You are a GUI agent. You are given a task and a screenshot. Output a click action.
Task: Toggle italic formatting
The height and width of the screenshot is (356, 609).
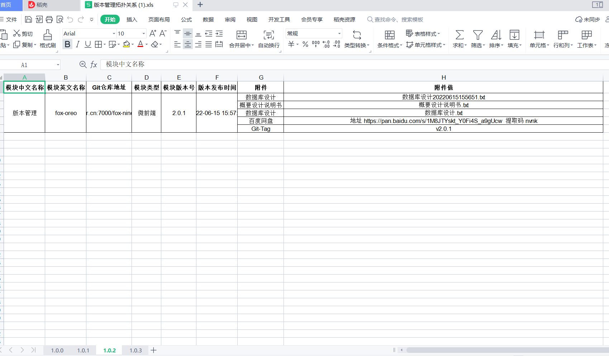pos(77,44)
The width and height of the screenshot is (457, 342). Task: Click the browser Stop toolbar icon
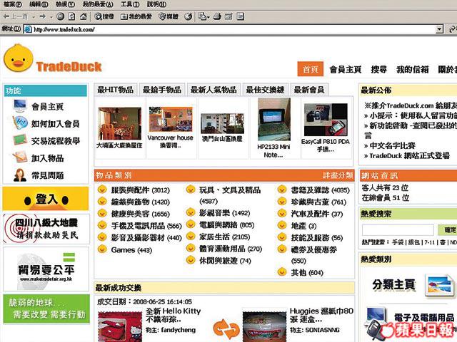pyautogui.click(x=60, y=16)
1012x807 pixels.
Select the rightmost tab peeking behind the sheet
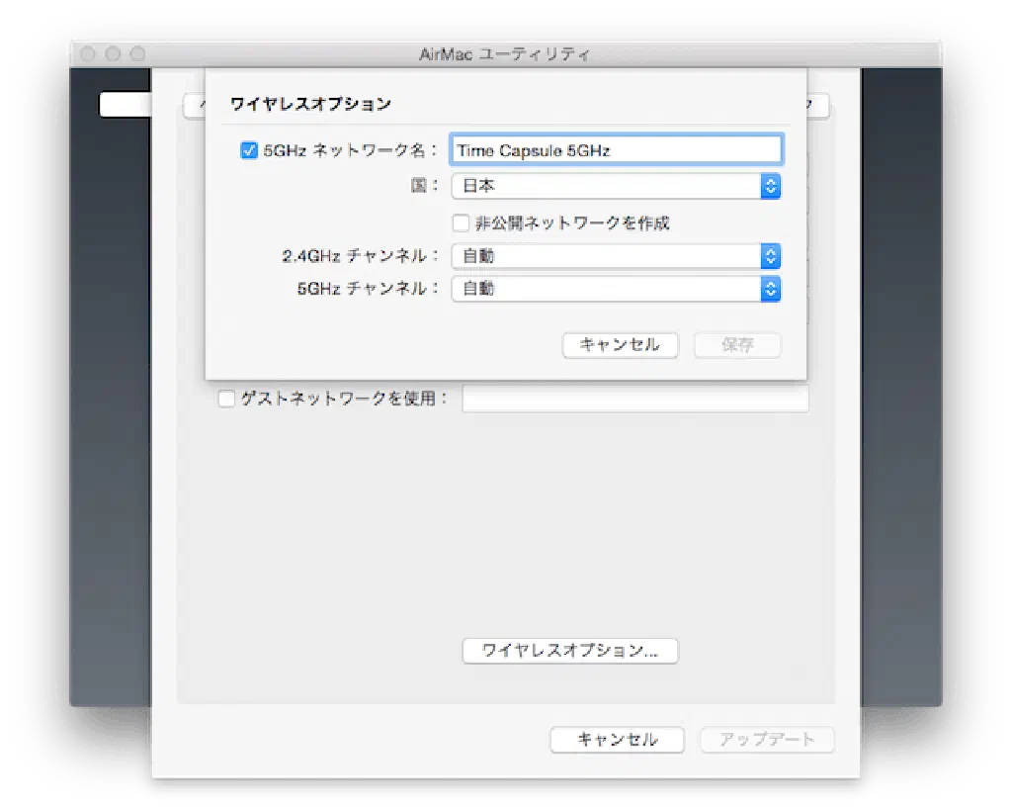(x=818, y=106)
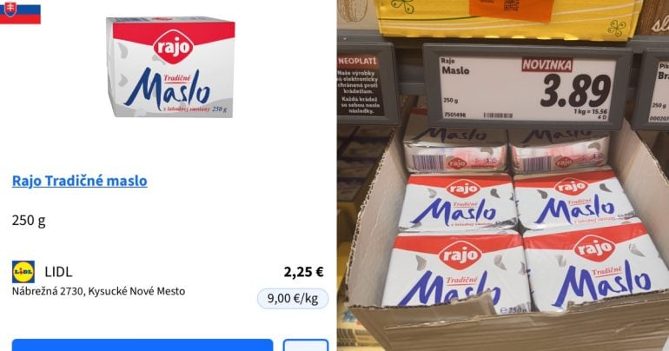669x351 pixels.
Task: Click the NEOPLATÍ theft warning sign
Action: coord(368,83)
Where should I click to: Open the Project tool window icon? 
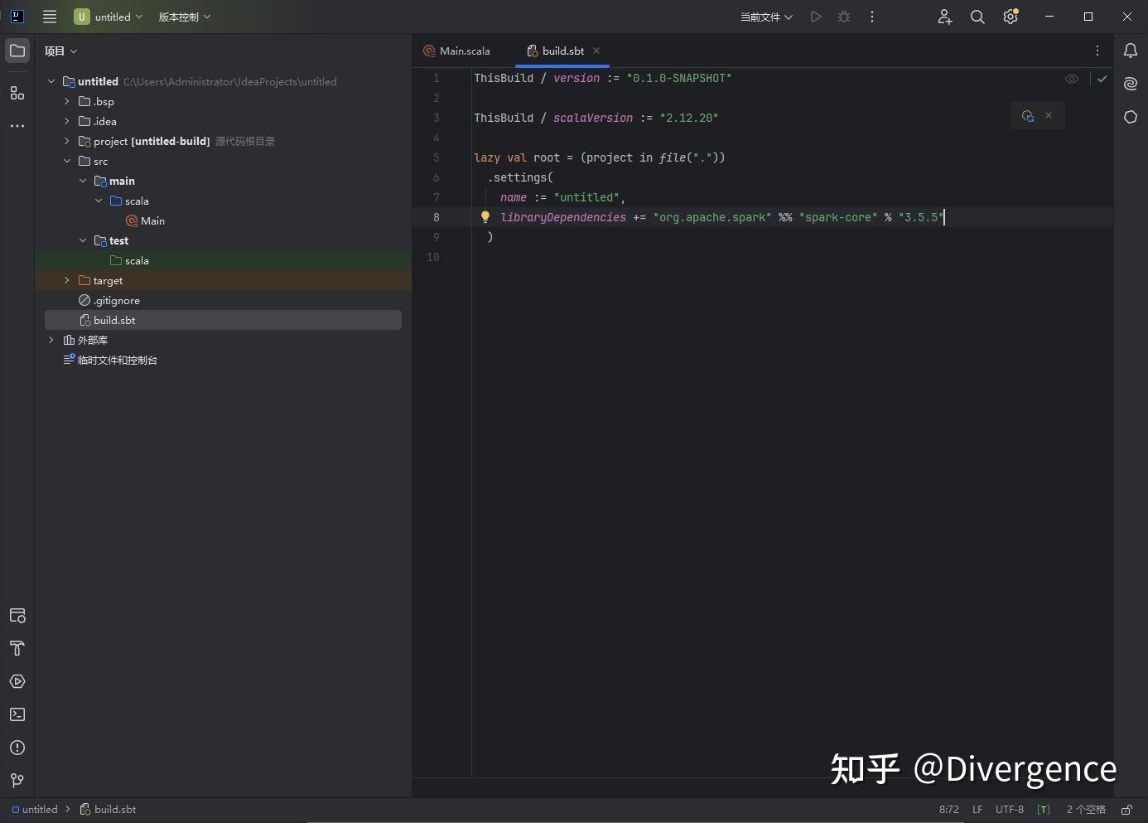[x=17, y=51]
• • • • • • •
Rewrite every one of the records above, changing each occurrence of "screenshot" to "screen capture" and keeping all other text the same. Leave the pictures out of your answer.

RESPONSE TO THIS EXERCISE.
You are a GUI agent. You are given a task and a screen capture. Output a click action.
Task: Toggle italic formatting
The height and width of the screen capture is (356, 609).
pos(77,44)
The width and height of the screen capture is (457, 342). Task: Click the browser Stop toolbar icon
pyautogui.click(x=60, y=16)
1012x807 pixels.
Select the rightmost tab peeking behind the sheet
(x=818, y=106)
669x351 pixels.
Task: Click the NEOPLATÍ theft warning sign
Action: coord(368,83)
Where should I click to: Open the Project tool window icon? 
[x=17, y=51]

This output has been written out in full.